О, в тебе по-прежнему остался тот самый эгоизм, жестокий и черный, как твоя душа! — Оракул вздохнула словно с облегчением. — Радость какая! А то мне уж было показалось, что ты стала другой личностью, когда переродилась.

— Нет, — упорно повторила Пуэлла. — Ради своих близких я готова отдать тело на растерзание хоть тысячам декурсий, как бы они ни выглядели. Но душу свою я никогда и никому не отдам. Это мое финальное слово.

Как пожелаешь, — обреченно вздохнула Оракул. — В следующий раз, когда я приду, кто-нибудь из твоих близких уже будет мертв. Безвозвратно. Без права на перерождение. Ставлю на дайру Лакрим: думаю, декурсия высосет из нее душу за несколько секунд. Ах, ну и рыжеволосая любительница печенья последует за нею, разумеется! Жалко, что ты больше никогда не услышишь ее голоса, ведь декурсии повалят сюда огромными толпами уже очень скоро. Возможно, через месяц, возможно, через несколько дней.

— Я придумаю, как этого избежать.

— Мы все так думали.
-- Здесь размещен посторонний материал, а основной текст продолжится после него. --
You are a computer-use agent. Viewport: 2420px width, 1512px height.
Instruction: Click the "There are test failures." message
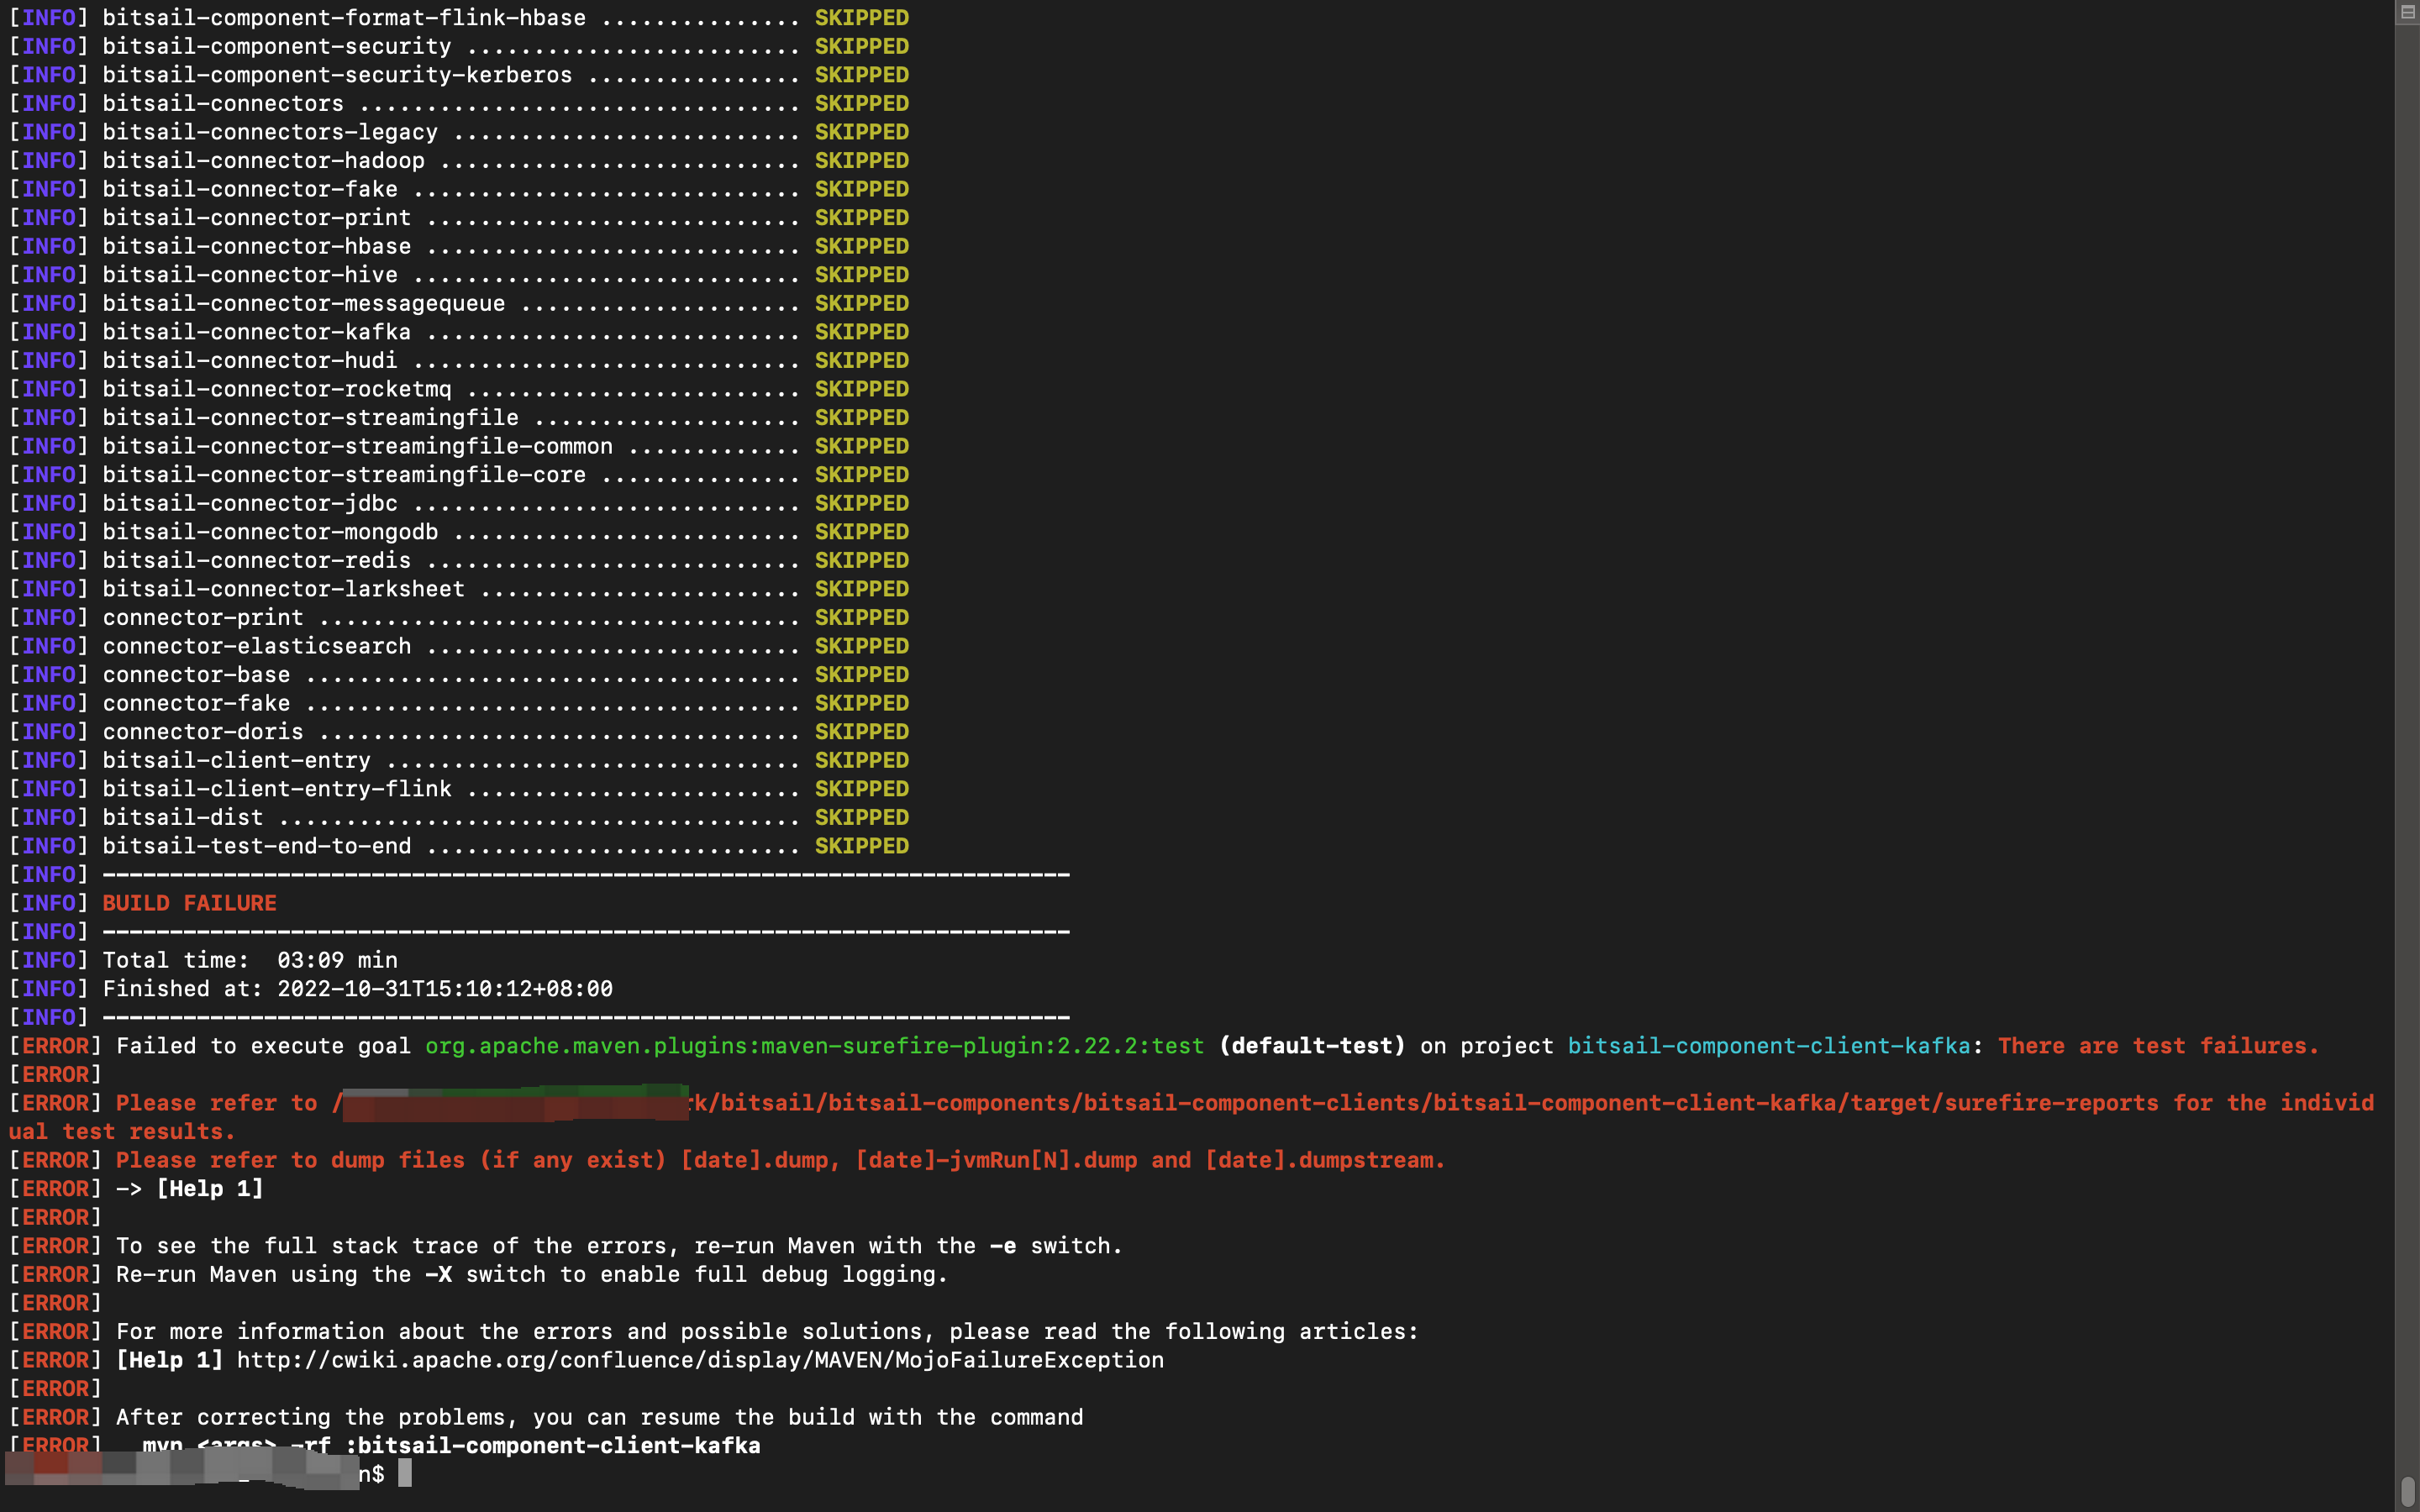2158,1046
Кунктия и Пситтакус были добрыми людьми — во всяком случае, насколько людям в принципе возможно приписывать это качество. Однако и им ничего не оставалось, кроме как пытаться спасти толпы ценой тринадцати душ. И ты, последняя из них, оказалась самой большой эгоисткой.

А потом Оракул со скрипом взмахнула рукою, и все исчезло; Пуэлла быстро полетела во тьму вниз, вниз, вниз… когда девушка наконец пришла в себя, ее взгляд уперся во взгляд Корвуса. Альбинос сидел, по-птичьи склонив голову набок, и таранил ее своими белесо-розовыми глазами, зловещими и кровожадными. За его плечом девушка разглядела встревоженную Аврору, которая, едва Пуэлла попыталась приподняться, радостно зажала рот рукой, не смея поверить своему счастью.

— А знаешь что, Корвус, — сказала она и вдруг поняла, что голос у нее хриплый, как у старухи. — Пора бы уже выбираться из этого треклятого Задымья. Куда подальше.

— Эл, — раздался совсем рядом монотонный голос, и Пуэлла, повернув голову влево, столкнулась глазами с Ангуисом; его золотые волосы падали вниз тяжелыми локонами, бросая густую тень на горящие тревогой глаза. — Вообще-то, мы уже выбрались оттуда.

— Да? — удивилась девушка. — В таком случае, нам нужно поговорить. Особенно мне и моему фамильяру; слишком много тайн и недомолвок между нами, пора бы поставить точку раз и навсегда.

— Отдохни, хозяйка, — мягко сказал Корвус. — Тебе нужен сон.

— Нет, не нужен, — настойчиво ответила Пуэлла. — Разговор поважнее будет… стойте, а где это мы?

Обои были белоснежными, из-за ширмы на пол падали красочные блики витражей. Синие, алые, ярко-золотые, они казались такими призрачными и сказочными, что вполне вписались бы в чудаковатую, но обаятельную атмосферу Задымья. Чуть склонив голову набок, девушка увидела за плечом Корвуса пустую койку и удивленно разинула рот.

— Так это…

— Лазарет, одна из Парящих Башен, — кивнула Аврора. — Как видишь, ощущения тряски здесь нет, хотя на самом деле мы медленно пульсируем вверх-вниз.

— Какая гадость, — ответила Пуэлла, ощущая, как к горлу подступает тошнота.

— А еще под полом ничего нет. Только воздух.

Пуэлла подавила рвотный рефлекс; Корвус взглянул на Аврору с предосуждением, но та лишь развела руками с саркастичной улыбкой.

— У смертных детишек плохое чувство юмора, — сказала она. — А еще я так сильно соскучилась по подруге, что хочу над ней поиздеваться. Наверное, это ненормально.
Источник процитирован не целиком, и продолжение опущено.